Required tasks -
[A] Rewrite the part of the article on Rwandan refugees in Uganda starting at "By Arnold Gakuba" and ending at "in the country.", swapping "Covid-19" for "the pandemic".
[B] According to the article on Rwandan refugees in Uganda, why are many Rwandan refugees concentrated in urban areas, particularly Kampala? Answer in one to three sentences.
[C] In the article on Rwandan refugees in Uganda, how many registered Rwandan refugees did UNHCR count in Uganda by 31st January 2021?

UGANDA: RWANDAN REFUGEES SURVIVED OF COVID-19 AND ELECTIONS

By Arnold Gakuba

Introduction

Rwandan refugees have spent a year period since March 2020 surviving from double tensions in Uganda: Covid-19 and political elections. During Covid-19 and elections periods, the life of Rwanda refugees in Uganda was in a critical condition. This article highlights the lives of Rwandan refugees in Uganda within this socio-economic and political hardship in the country. 

The UNHCR official statistics shows that by 31st January 2021, the registered Rwandan refugees in Uganda were 17,956 (this number is far from the reality of Rwandan refugees living in Uganda legally or illegally). Rwandan refugees in Uganda live especially in Oruchinga, Nakivale and Kyaka II Refugee Settlements and Kampala City. We note that a big number of Rwandan refugees is concentrated in urban areas particularly Kampala where they could practice small businesses to survive. 

Urban refugees

In urban areas, Rwandan refugees suffered from hunger as they do not get any assistance from UNHCR. The information collected from Rwandan refugees in Kampala City revealed that during since May 2020 UNHCR and other organizations such as NRC made a tentative of assisting urban refugees by distributing money to help them survive Covi-19 pandemic disease. However, this assistance reached to a very few number of Rwandan refugees up to date. Some are still on the pending list and others were told that they received while they didn’t. We remind that this assistance was done through mobile money transfer. Therefore, some are being told that the assistance (money) dedicated to them was sent while the beneficiary had never received any amount on his/her mobile money account. 

Most of Rwandan urban refugees lived of small economic activities prior to Covid-19 and elections. A big number of Rwandan refugees –young girls, women, men and young boys-are hawkers selling clothes, shoes, home utensils, etc.  in Kampala City and its suburbs to survive.  Though, these economic activities were affected by Covid-19 and political instability. Moving around Kampala, hawking and other small businesses have been prohibited for a long period and Urban Rwandan refugees used their financial capital and now live in miserable conditions. This shows social and economic insecurity surrounding Rwandan refugees in urban settings in Uganda especially in Kampala and its suburbs. 

Refugee settlements

The problem of hunger among Rwandan refugees in Refugee settlements in Uganda tripled its severity during this one year period of Covid-19 and political elections where there is regulation of movement to protect people from Covid-19. We remind our readers that Rwandan refugees in settlements had three major sources of income: domestic farming, small businesses and assistance from UNHCR. During Covid-19 period the assistance provided by UNHCR reduced from 31,000Uugx to 19,000Ugx per person per month to satisfy all necessities of an individual including food, clothing, medication, recreation, etc for the whole period of one month.

Raw data -
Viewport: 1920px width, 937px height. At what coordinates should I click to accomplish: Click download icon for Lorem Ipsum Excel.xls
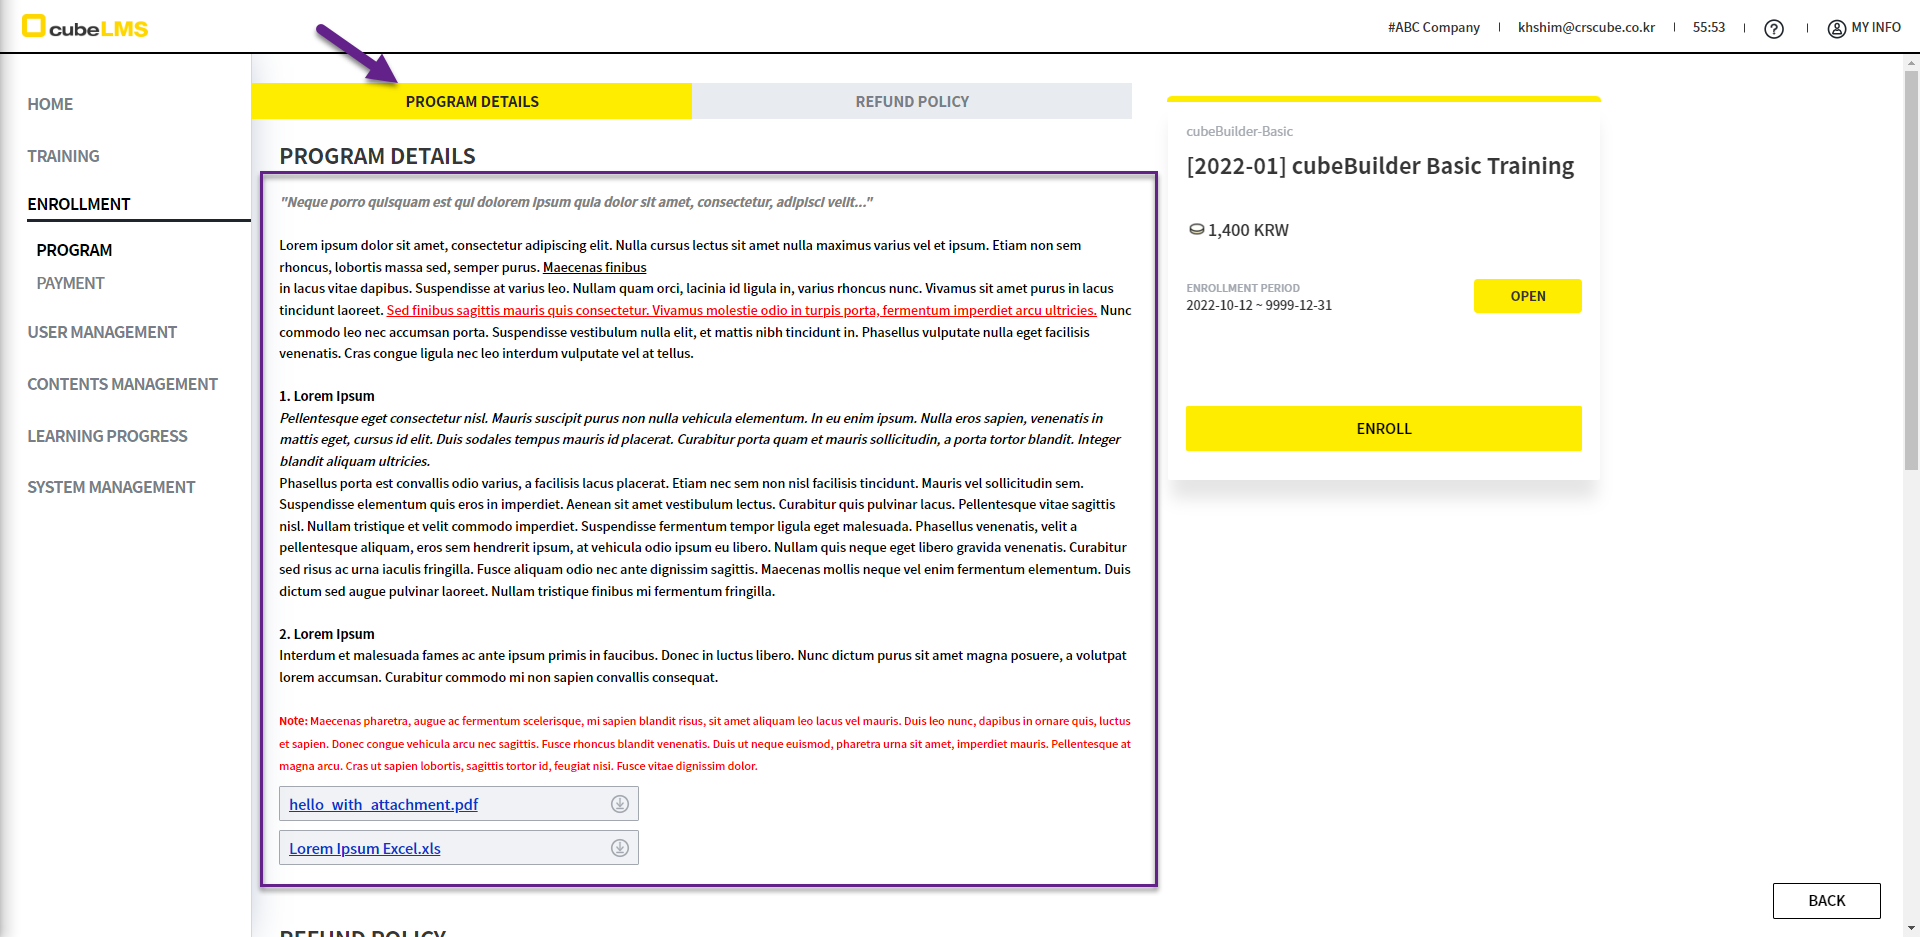pos(620,848)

Answer section -
[A]
By Arnold Gakuba

Introduction

Rwandan refugees have spent a year period since March 2020 surviving from double tensions in Uganda: the pandemic and political elections. During the pandemic and elections periods, the life of Rwanda refugees in Uganda was in a critical condition. This article highlights the lives of Rwandan refugees in Uganda within this socio-economic and political hardship in the country.

[B] Many Rwandan refugees are concentrated in urban areas, particularly Kampala, because there they could practice small businesses to survive.

[C] 17,956